Enjoo no carro não piora com ansiedade, é ansiedade – 24/06/2024 – Suzana Herculano-Houzel – Zonatti Apps

Enjoo no carro não piora com ansiedade, é ansiedade – 24/06/2024 – Suzana Herculano-Houzel

A lógica darwinista diz que tudo que existe veio a ser através de adaptação e seleção, portanto serve alguma função –inclusive algo desagradável como o enjoo, aquela sensação indescritível porém inconfundível de quem tem algo muito errado. Pensar que tudo deve ser resultado de adaptação por seleção foi o que mais fez sentido na época em que Darwin tentava entender como a vida veio a ser como é, mas é problemático por uma série de razões que não cabem em uma coluna.

Ao contrário, eu acredito que assim como para morrer basta estar vivo, para continuar vivo basta funcionar… mesmo que com enjoo. Mas isso ainda não responde à pergunta: por que enjoamos? O que é e de onde vem o enjoo?

A segunda parte é a mais fácil. A sensação de enjoo ocorre quando o cérebro registra que a peristalse do trato gastrointestinal parou, ou está alterada. Há uma série de causas para esse estado, começando com algo que se comeu e não prestou –e não prestou justamente porque… fez o estômago e o intestino parar de se mover.

Mas a estase do estômago (esse é o nome da parada de movimentos como a peristalse) também pode vir de cima: do cérebro, ou mais especificamente, da amígdala. Esta estrutura, que não fica no fundo da sua garganta, é parte do sistema no cérebro que integra sua situação espacial com seus estados fisiológico e mental e causa mudanças no seu corpo que são a expressão fisiológica do seu estado mental. Você conhece essas mudanças por um nome mais simples: emoções.

A estase estomacal é uma dessas expressões fisiológicas causadas pela amígdala, e a náusea é a sensação que sucede quando o cérebro registra a mudança no corpo que ele próprio causou. Ótimo –mas isso ainda não responde à primeira parte: por que a náusea? Em que circunstâncias o enjoo acontece, ou seja, o que o causa, quando ele vem do cérebro?

Eu enjoo muito facilmente, sobretudo em carros que eu não dirijo. Esse tipo de enjoo é atribuído à incapacidade do cerebelo em conseguir antecipar as sensações causadas pelo movimento do carro –mas por que cargas d’água isso levaria a enjoo? E por que o enjoo no carro seria tão sensível à ansiedade, começando com a ansiedade de entrar em um carro e já antecipar que a viagem será horrível por causa da náusea?
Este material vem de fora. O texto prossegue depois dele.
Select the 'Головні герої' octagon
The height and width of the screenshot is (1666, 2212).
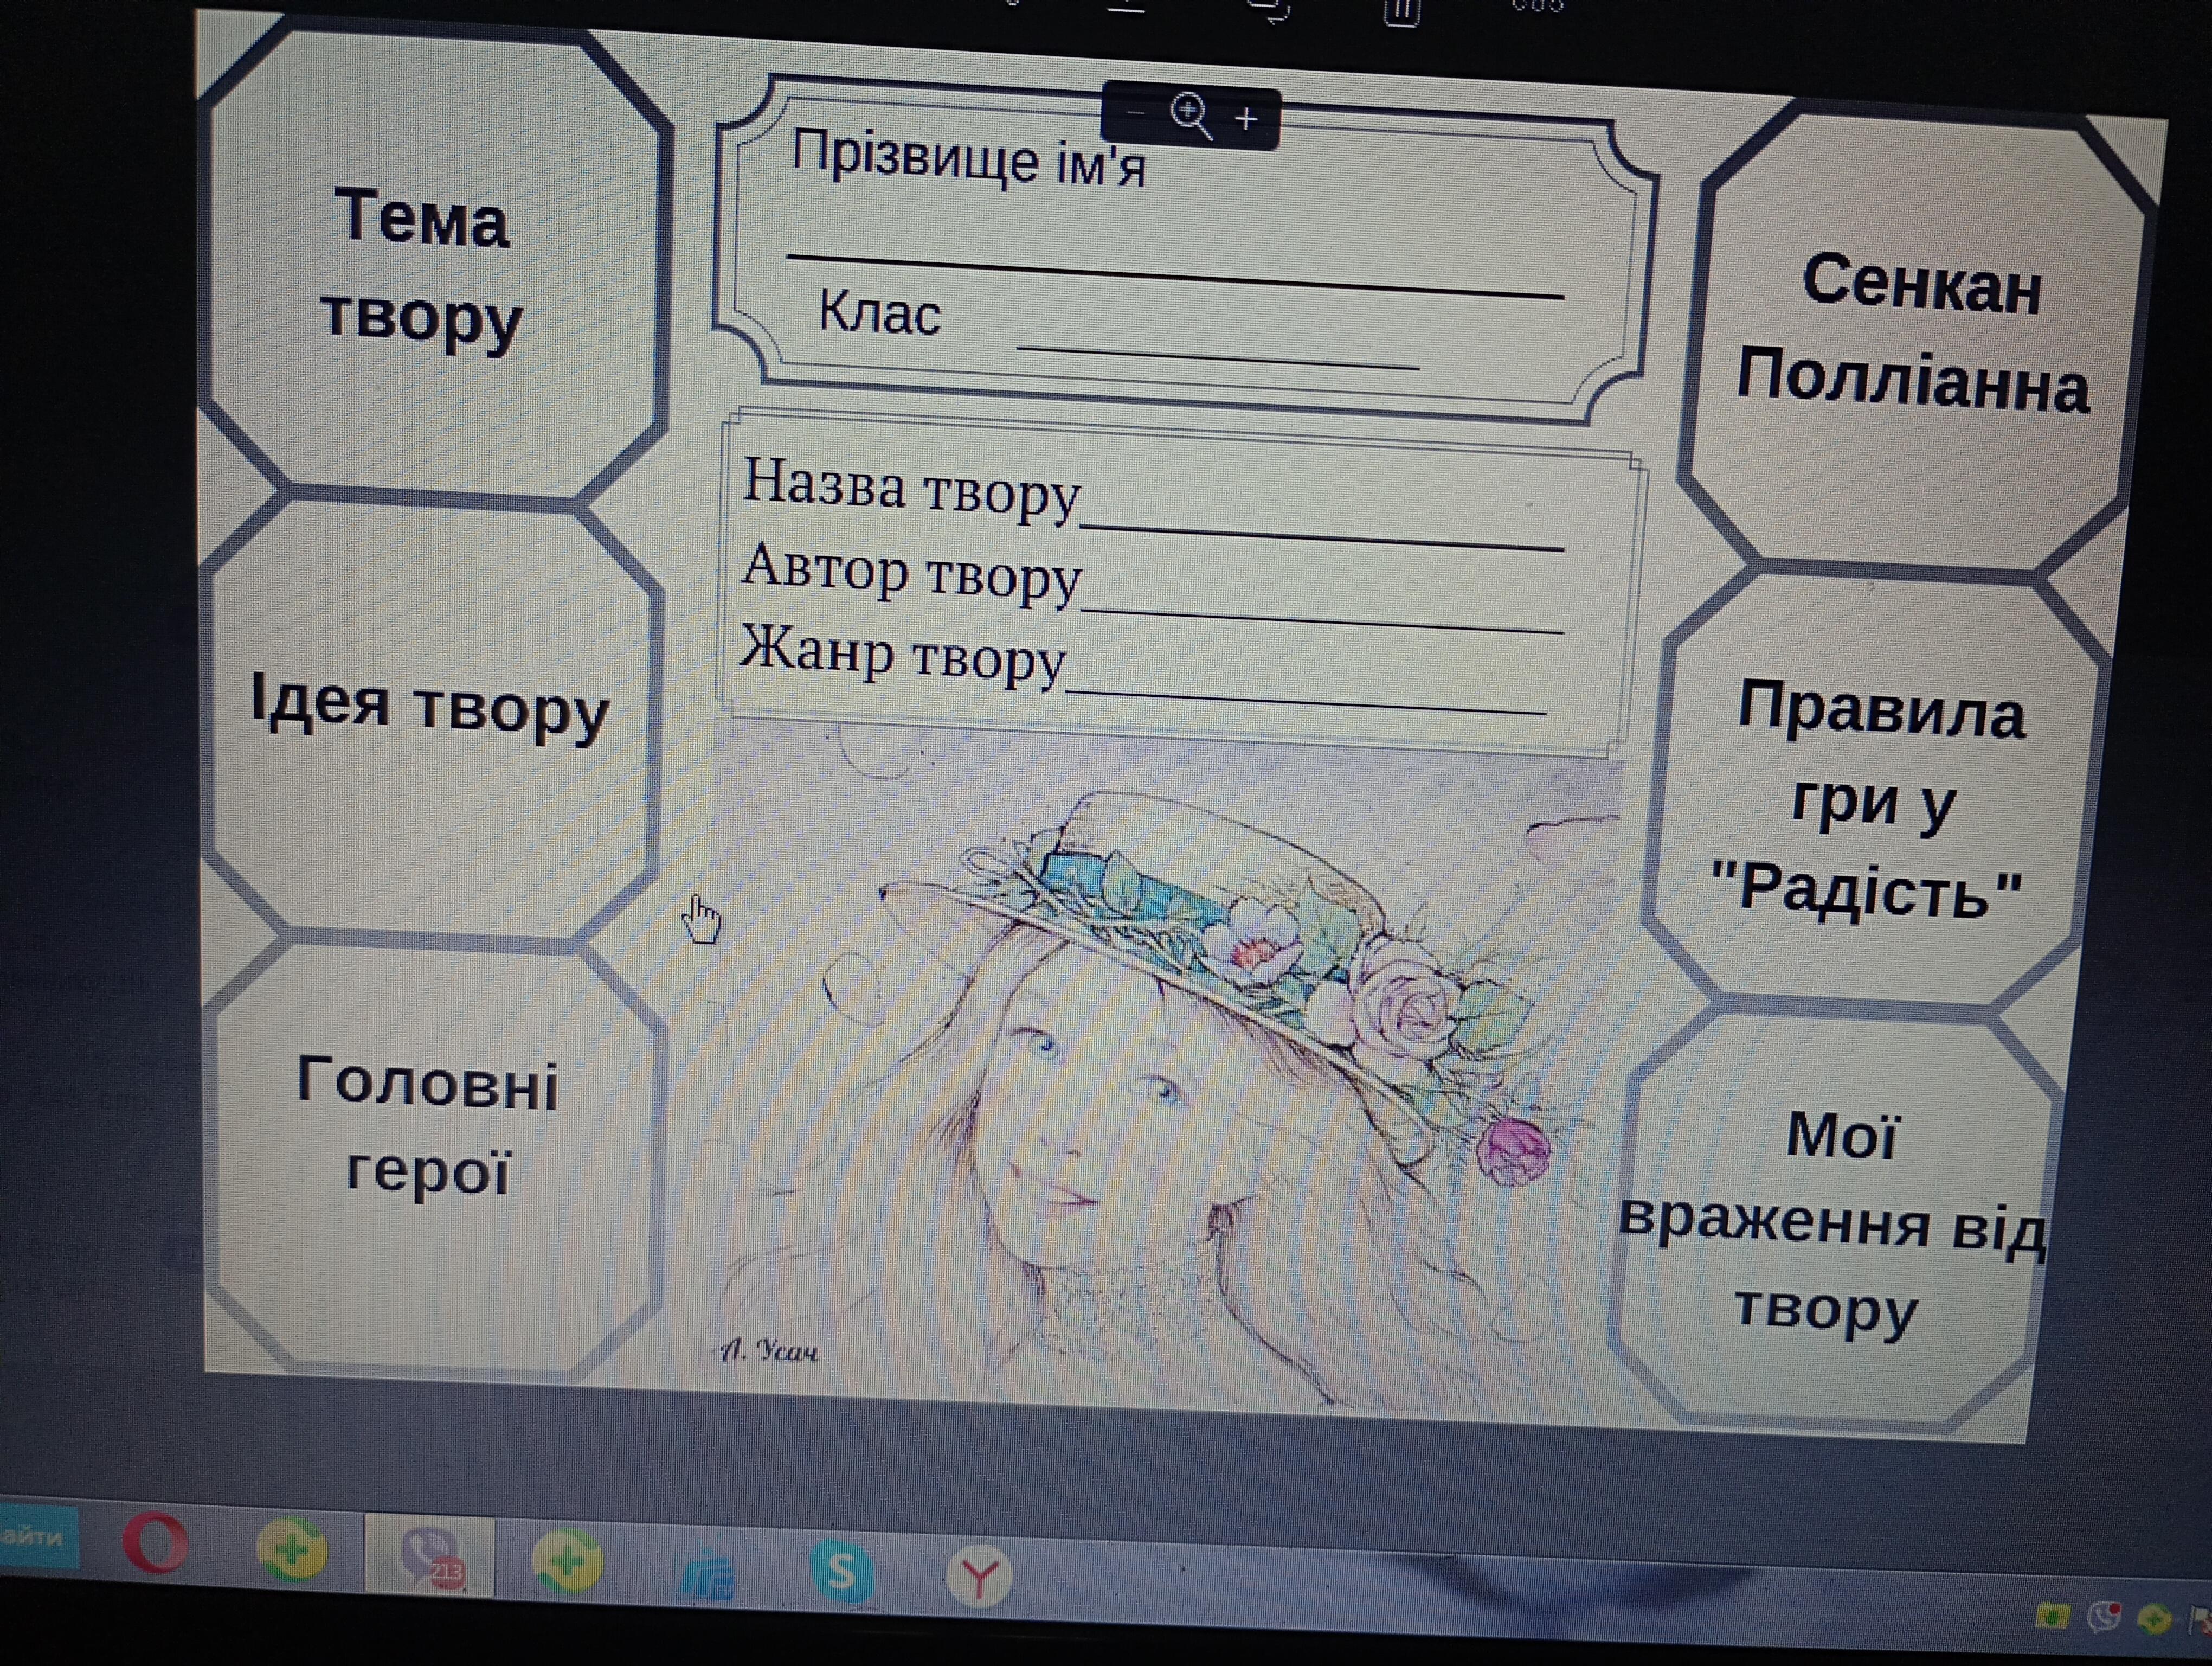[x=428, y=1130]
De olhos fechados no banco de trás, pensando no assunto, acho que matei a charada. Acontece que enjoo, junto com dor de tensão muscular, também é a minha manifestação da ansiedade que agora eu reconheço que me assola desde a infância, parte integral do autismo: o enjoo que me toma sem qualquer razão externa é minha indicação de que tem algo me chateando que eu ainda não identifiquei. Agora que eu sei disso, o enjoo me ajuda a parar para pensar no que eu estou tentando controlar, sem sucesso.

E é isso o que o cerebelo faz: nos põe no controle, ao antecipar as consequências sensoriais dos nossos atos. Como a ansiedade é o estado de falta de controle, a expressão da ansiedade é o que o corpo sente quando o cerebelo não dá conta. Ergo: a náusea no carro não piora com ansiedade, ela é ansiedade.

E para que serve enjoar no carro? Para nada, não é uma adaptação evolutiva. Isso é apenas que o cérebro faz, quando nota que perdeu o controle, não importa onde esteja.